Untangling the many aspects of EDA

With the popularity of Microservices, Kafka, and Event Sourcing, the term “Event” has become pretty overloaded and has caused much confusion about what EDA (Event-Driven Architecture) is. This confusion has led to conflating different concepts leading to unneeded technical complexity. I will shed some light on different aspects of EDA, such as Event Sourcing, Event-Carried State Transfer, and Events for Workflow.

YouTube

Check out my YouTube channel, where I post all kinds of content accompanying my posts, including this video showing everything in this post.

“Event”

If you ask people how they apply event-driven architecture, you’ll likely get many different answers. It would be best if you had specifics about how they use events, as there are many different purposes and utilities for them.

Events and EDA could be referred to when using events for state persistence, data distribution, and notifications. If you break these down further, those relate to Event Sourcing, Event Carried State Transfer, Domain Events, Integration Events, and Workflow events.

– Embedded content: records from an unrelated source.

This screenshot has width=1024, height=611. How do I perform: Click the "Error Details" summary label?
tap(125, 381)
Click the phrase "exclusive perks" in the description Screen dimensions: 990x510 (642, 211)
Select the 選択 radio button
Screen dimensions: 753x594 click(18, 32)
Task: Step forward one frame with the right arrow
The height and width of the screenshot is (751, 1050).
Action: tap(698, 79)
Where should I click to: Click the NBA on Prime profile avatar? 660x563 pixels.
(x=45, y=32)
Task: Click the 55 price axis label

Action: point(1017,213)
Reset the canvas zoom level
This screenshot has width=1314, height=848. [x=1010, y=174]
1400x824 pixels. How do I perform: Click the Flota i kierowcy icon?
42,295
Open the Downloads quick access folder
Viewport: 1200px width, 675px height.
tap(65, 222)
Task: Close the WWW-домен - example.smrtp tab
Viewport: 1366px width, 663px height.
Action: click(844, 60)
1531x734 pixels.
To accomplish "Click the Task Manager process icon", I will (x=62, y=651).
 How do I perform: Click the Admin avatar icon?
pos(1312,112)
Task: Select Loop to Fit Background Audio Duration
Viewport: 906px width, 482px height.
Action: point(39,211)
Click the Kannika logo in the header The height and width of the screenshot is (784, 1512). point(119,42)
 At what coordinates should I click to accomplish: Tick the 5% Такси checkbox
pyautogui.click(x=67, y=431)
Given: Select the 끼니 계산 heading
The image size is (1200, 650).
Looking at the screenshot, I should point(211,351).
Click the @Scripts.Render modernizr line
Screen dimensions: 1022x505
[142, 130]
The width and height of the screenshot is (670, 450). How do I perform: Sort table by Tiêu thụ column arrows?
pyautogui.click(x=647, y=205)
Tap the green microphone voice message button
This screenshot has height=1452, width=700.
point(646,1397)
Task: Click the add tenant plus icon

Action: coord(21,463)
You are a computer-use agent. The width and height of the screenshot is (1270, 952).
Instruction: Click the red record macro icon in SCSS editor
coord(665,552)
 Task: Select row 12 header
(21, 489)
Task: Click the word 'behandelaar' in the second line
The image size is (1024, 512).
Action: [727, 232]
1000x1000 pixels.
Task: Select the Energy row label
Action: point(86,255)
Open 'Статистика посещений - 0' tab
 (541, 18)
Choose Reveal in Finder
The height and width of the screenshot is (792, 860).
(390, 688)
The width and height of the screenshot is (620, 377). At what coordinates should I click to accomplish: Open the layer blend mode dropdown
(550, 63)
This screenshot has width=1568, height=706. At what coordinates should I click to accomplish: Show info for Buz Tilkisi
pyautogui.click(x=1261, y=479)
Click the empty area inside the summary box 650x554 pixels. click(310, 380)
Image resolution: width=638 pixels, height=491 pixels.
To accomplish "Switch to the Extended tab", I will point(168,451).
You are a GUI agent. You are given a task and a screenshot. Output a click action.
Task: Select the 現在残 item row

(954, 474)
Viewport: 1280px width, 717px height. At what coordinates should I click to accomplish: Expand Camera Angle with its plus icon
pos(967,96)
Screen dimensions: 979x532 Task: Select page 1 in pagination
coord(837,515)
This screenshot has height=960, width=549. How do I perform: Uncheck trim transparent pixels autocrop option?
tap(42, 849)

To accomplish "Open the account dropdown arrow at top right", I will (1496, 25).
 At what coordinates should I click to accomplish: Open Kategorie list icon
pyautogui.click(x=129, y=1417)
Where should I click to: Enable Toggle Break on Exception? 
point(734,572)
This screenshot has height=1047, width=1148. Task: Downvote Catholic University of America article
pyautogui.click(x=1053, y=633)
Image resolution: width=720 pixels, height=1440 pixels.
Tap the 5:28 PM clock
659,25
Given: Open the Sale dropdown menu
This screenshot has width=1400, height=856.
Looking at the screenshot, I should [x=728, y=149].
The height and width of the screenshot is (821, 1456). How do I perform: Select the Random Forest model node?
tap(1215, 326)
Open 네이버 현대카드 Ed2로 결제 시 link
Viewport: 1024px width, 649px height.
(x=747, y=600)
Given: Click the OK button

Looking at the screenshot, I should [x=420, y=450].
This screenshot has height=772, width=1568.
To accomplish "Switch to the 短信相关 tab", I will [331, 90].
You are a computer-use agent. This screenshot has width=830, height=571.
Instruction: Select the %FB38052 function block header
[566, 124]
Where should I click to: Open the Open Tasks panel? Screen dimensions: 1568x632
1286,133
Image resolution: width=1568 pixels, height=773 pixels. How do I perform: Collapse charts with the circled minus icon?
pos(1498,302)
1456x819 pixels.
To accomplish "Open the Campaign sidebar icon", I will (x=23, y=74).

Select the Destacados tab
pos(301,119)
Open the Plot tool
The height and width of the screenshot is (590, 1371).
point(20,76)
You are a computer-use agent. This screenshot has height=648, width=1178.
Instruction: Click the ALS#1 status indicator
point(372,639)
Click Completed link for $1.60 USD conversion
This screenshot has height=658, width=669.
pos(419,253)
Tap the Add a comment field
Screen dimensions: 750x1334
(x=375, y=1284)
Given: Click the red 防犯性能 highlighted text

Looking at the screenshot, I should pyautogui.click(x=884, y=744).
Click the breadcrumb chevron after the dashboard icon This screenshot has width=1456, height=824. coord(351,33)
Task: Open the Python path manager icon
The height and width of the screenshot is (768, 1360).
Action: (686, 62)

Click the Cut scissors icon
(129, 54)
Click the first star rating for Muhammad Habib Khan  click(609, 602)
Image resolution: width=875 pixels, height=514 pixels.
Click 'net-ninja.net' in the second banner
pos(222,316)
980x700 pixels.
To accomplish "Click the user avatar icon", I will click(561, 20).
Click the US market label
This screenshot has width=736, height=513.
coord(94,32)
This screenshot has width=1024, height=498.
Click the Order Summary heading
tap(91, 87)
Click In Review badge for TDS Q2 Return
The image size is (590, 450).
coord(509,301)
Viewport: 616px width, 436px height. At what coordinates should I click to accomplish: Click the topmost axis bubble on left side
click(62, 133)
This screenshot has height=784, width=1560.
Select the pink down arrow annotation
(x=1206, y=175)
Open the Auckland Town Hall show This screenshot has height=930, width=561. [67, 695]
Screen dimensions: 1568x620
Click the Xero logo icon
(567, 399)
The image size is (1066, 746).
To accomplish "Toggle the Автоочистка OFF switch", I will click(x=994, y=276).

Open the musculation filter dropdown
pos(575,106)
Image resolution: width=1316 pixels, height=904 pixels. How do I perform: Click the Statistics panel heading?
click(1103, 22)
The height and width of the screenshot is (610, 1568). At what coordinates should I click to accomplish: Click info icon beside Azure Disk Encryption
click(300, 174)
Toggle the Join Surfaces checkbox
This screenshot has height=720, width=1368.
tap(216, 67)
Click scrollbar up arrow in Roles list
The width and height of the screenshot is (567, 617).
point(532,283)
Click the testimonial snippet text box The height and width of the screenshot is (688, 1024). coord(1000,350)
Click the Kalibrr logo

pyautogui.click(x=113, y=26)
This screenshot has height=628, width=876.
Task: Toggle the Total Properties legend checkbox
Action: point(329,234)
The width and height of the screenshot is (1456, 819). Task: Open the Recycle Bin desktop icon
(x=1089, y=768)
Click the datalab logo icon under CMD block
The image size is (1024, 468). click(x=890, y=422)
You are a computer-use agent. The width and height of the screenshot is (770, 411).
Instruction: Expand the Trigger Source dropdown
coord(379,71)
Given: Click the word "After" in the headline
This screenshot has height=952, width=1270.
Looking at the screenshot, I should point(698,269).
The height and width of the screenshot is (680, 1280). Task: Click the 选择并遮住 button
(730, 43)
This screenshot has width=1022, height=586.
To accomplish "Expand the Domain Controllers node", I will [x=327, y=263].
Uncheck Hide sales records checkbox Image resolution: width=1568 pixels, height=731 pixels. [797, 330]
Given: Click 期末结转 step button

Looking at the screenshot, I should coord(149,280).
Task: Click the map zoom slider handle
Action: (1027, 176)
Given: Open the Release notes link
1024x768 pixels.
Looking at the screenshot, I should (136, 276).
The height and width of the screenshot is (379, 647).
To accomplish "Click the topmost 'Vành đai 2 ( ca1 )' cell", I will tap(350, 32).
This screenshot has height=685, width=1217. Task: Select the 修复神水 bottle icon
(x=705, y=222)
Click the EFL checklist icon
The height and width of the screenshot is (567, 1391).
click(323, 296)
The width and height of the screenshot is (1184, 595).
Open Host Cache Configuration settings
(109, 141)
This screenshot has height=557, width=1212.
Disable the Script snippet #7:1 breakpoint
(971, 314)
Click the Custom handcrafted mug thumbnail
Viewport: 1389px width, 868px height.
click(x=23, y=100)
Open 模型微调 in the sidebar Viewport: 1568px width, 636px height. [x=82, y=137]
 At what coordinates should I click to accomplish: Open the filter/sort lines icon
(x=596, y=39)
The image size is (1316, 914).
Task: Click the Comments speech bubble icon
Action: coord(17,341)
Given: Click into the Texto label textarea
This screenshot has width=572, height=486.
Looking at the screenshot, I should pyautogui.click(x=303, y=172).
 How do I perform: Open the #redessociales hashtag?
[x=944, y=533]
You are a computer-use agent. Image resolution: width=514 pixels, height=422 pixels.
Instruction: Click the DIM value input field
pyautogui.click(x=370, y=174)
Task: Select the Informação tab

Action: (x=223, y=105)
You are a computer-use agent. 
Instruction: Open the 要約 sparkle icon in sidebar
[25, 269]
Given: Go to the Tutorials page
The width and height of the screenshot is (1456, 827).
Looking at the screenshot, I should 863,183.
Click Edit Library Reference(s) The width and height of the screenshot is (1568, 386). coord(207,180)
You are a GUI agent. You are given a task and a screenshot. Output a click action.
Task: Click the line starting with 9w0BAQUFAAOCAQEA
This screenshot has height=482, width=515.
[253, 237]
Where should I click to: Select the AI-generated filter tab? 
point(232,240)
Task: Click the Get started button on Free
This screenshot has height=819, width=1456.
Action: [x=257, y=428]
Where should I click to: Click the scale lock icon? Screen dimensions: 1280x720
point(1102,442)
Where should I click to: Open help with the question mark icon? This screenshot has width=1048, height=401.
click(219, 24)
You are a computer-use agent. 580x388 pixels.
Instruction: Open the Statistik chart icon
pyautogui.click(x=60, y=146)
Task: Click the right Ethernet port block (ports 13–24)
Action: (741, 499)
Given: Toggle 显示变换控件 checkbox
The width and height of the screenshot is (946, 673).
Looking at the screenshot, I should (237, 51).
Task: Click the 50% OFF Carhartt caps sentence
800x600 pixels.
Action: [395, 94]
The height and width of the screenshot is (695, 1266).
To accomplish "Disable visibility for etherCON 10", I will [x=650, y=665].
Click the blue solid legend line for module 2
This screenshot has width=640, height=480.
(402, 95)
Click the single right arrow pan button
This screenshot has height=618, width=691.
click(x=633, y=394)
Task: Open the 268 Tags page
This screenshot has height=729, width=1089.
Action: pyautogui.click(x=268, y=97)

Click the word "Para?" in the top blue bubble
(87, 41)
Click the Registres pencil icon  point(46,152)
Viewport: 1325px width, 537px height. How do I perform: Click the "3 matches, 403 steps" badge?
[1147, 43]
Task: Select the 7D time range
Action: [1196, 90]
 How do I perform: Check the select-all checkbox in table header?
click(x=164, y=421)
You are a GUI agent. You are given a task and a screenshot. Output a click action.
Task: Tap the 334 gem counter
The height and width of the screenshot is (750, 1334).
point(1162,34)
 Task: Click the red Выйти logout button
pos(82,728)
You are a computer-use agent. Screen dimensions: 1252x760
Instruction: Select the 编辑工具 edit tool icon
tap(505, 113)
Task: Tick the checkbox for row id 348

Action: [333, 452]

Let’s dig into all this to answer the question: “What do you mean by event?”

Event Sourcing

Event sourcing is about using events as a way of persisting state. Full stop. It has nothing to do with communication between service boundaries. It’s about state.

Check out my post Event Sourcing Example & Explained in plain English for more of a primer, or if you think you understand Event Sourcing.

Greg Young posted a snippet of a book he’s working on, in which he wanted a simple and clear definition to explain Event Sourcing.

Event Sourcing

Event Sourcing is often confused with Event Streaming, or you must be using event sourcing to use events as means to communicate with other service boundaries. Which often means using the events used in event sourcing as a form of data distribution (more on that below).

Don't integrate at the DB

How you persist state is an internal implementation detail of your service boundary. You provide public APIs or contracts to expose any state within your service boundary. Other services should not reach out directly to your service boundaries database to query or write data. We don’t do this. We expose APIs as contracts for this and version them according. State persistence is an internal implementation detail. So if you use event sourcing to persist state, the same rules still apply. You cannot have other service boundaries querying your event store directly.

Data Distribution

Events are often used as a way to distribute data to other services. This is called Event-Carried State Transfer, as the event payload contains entity-related data. While this can have utility, I’m often very concerned about distributing data.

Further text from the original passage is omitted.